— Start PAGE —

# Pretty cute I must say!



## MissScarlett (Jan 30, 2014)

Just love this pic of my sons spiny leaf insect !


----------



## Lawra (Jan 30, 2014)

They are the cutest 

My step son breeds them, this is one of the babies


----------



## Varanoidea (Jan 30, 2014)

Not a fan of inverts but I will say they have cool eyes at least, lol.


----------



## Rowie (Jan 30, 2014)

One of mine.  We've got about 50 of them now. Hatched them all ourselves from a friend's eggs.


----------



## MissScarlett (Jan 30, 2014)

They are awesome! I'd love to hatch some too! Ate there any tricks to hatch the eggs?


----------



## NickGeee (Jan 30, 2014)

MissScarlett said:


> They are awesome! I'd love to hatch some too! Ate there any tricks to hatch the eggs?



Lots of moisture!


----------



## MissScarlett (Jan 30, 2014)

Thanks NickGeee!


----------



## Rowie (Jan 30, 2014)

Rested our eggs on sphagnum moss in a closed container with ventilation in the top and sprayed them once a day. The ones we sprayed a bit too much unfortunately got mould on them so it can be a bit of a trick to get the right amount of moisture. The eggs look really pretty too!


----------



## MissScarlett (Jan 30, 2014)

Now I can't wait to see some eggs! Thanks Rowie!


----------



## SteveNT (Jan 30, 2014)

I lost mine to a sudden Singapore ant mass attack. Turned out we had a supercolony in the roof. Not for long.

I love Spiny's, if wasn't about to hit the road I'd get some more.


----------



## MissScarlett (Jan 30, 2014)

Ants! I guess they would do some damage!


----------



## princessparrot (Jan 30, 2014)

Varanoidea said:


> Not a fan of inverts but I will say they have cool eyes at least, lol.


I pretty much only want an invertebrate to "complete" my collection, unless you count the crickets and roaches as pets... Then I'll have at least one fish,reptile,bird,mammal and amphibian

Even if it's just a piece of coral it's still an inverabrate


----------



## Lawra (Jan 31, 2014)

— End PAGE —
— Start SUPPLIED ENTRIES —

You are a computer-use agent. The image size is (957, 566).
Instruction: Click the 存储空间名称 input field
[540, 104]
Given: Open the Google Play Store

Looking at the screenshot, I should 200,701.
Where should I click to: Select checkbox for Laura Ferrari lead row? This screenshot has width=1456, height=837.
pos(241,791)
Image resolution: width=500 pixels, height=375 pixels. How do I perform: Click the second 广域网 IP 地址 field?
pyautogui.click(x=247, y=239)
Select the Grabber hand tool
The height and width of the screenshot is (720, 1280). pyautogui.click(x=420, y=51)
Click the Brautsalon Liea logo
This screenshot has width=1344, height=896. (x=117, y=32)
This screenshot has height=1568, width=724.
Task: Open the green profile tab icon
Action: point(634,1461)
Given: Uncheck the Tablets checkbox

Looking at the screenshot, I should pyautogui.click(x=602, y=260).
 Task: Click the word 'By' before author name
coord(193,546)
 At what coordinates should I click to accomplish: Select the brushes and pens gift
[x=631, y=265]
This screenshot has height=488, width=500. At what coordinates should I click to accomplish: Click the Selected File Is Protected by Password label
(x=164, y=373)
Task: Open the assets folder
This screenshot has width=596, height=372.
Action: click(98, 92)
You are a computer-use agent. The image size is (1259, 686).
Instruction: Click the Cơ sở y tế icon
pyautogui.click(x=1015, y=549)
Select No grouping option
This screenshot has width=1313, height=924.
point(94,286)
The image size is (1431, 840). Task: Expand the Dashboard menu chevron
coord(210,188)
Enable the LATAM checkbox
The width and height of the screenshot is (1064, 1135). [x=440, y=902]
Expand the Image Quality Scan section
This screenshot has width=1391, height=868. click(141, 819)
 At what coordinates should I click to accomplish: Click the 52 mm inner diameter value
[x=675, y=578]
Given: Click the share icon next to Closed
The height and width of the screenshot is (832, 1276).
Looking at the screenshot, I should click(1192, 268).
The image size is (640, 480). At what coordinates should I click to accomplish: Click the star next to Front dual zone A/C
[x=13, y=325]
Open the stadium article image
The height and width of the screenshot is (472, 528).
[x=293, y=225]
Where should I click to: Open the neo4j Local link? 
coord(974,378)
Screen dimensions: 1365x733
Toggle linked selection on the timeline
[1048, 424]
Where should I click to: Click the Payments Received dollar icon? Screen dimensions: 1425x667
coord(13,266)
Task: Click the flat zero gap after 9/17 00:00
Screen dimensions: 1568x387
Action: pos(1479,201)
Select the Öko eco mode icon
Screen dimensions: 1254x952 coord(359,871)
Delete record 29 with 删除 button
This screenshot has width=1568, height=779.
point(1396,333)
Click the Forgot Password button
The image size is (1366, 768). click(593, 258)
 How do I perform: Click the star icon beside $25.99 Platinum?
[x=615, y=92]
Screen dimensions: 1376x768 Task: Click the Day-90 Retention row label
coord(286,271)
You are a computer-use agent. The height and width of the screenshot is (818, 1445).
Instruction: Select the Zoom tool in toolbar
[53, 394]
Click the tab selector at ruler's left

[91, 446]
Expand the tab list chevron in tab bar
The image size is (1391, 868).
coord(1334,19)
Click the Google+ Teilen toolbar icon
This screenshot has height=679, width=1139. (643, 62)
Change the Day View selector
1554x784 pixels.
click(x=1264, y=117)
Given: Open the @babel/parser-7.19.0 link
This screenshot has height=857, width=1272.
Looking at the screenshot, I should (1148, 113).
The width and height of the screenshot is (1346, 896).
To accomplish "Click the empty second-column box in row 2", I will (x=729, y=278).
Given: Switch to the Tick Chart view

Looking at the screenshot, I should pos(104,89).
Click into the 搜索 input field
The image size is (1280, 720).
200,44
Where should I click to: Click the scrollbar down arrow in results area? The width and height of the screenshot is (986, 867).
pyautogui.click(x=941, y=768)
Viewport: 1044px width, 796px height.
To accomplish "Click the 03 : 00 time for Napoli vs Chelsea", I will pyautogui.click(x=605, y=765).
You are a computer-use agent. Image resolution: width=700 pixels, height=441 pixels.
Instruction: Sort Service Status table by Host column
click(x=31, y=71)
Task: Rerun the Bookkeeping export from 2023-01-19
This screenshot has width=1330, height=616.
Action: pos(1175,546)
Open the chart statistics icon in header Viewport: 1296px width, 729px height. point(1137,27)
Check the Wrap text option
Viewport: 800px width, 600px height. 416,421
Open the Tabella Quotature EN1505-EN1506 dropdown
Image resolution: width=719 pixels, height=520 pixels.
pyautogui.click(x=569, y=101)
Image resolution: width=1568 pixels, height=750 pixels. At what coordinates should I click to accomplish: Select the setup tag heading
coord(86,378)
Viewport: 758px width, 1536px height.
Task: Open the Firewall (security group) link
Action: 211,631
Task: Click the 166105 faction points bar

— End SUPPLIED ENTRIES —

--- WORK TO COMPLETE ---
Repeat word for word the part of the spiny leaf insect thread from "## SteveNT (Jan" up to and including "get some more.".

--- ANSWER TO THIS EXERCISE ---
## SteveNT (Jan 30, 2014)

I lost mine to a sudden Singapore ant mass attack. Turned out we had a supercolony in the roof. Not for long.

I love Spiny's, if wasn't about to hit the road I'd get some more.